When Tayari Jones, author of "An American Marriage," spoke at UK on Oct. 2 about her book and experience in writing, I had already been questioning my options for graduate school. She had dropped out of one of my options, a Ph. D program, when she decided it wasn’t right for her. In her words, the program was teaching her how to be a bird watcher, as opposed to the bird itself.
I’ve been thinking about graduate school for the past week because that seems like the best option for spreading my wings in the field of psychology. After being in K-12 for so long, taking tests that didn’t require complex thinking and classes that I didn’t want to take, I now desperately want the chance to soar instead of get dragged down. I had boiled it down to three options: Ph. D, Psy D or a Master’s in Social Work. After weighing the pros and cons, I decided on Social Work, but I’m still going to stick with psychology for undergrad.
I am already loving psychology even though I’m only in the introductory class, full of people only taking it to fulfill a gen-ed. This is the most fun I’ve had reading a textbook; I keep reciting facts from it, much to my friends’ dismay, and I’m already looking forward to the elective classes I’ll be taking later on.

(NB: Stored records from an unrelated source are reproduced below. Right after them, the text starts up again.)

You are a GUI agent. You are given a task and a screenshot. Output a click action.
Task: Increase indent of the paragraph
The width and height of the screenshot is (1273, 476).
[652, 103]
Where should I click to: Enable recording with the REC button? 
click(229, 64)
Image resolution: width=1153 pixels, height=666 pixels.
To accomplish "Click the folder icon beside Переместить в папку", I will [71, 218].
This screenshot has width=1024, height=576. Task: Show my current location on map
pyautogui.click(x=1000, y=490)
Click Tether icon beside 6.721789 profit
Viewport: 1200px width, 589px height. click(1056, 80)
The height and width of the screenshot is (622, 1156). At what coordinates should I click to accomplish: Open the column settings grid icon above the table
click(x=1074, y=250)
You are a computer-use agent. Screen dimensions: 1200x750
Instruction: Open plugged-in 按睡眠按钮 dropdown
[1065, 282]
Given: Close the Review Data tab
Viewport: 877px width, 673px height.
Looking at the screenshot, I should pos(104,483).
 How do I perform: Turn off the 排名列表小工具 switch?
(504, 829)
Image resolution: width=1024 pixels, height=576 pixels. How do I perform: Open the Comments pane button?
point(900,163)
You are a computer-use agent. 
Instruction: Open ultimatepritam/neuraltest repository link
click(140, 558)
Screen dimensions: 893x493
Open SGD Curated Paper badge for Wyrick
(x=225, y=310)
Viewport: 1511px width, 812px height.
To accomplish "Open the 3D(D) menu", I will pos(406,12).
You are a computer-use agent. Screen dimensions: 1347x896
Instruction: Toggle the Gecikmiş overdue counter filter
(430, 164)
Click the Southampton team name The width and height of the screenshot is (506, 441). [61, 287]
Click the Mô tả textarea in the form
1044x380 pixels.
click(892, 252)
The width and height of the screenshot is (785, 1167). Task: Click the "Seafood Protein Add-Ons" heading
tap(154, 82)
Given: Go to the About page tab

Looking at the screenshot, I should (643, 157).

After speaking with my psychology professor about graduate paths, Jones’ metaphor was confirmed: a Ph. D involves a lot of research and essay writing. Essentially I’d be observing people as opposed to working with them. A Psy D is more like being the bird, but it still takes many years and there’s less scholarship money in it. Debt can be a chain around candidates necks and decrease motivation. Social Work involves working with people early through three mandatory practicums, which are essentially internships. I won’t have the option of the one-year track since I’m not majoring in Social Work, but an extra year of doing something I love while also following a path to clinical psychology doesn’t leave a bad taste in my mouth like K-12 did.
Even though the Ph. D track is mostly paid for, the thought of not being able to “be the bird” terrifies me. All my life, my greatest skill has been thinking and imagining, but I didn’t know how to apply that to the real world. After reading about multiple psychologists in my textbook, I’ve found out that thinking can help you question norms that people have always accepted or overlooked. For example, the first well known psychologist, Wilhelm Wundt, asked people to look at random objects and say what first came to mind. Not to undermine the first laboratory experience, but only someone who thinks way too much would want to set up research like that. I may be one of those people, but I want to fly with others, not watch them from a telephone line by the street.
Some people say that the college years are the best years of your life. Since I’m already here, and I believe that this is the time for me to be who I am, I don’t want to give that up. The idea of being stuck in a cubicle somewhere or tied to a computer in a research lab makes me feel trapped. I need my education and work to feel like living. For me, that means learning what I’m interested in and being with people in the real world. The first step seems to be going well so far, and the second will hopefully happen soon through internships, studying abroad and the climax of my academic career: graduate school.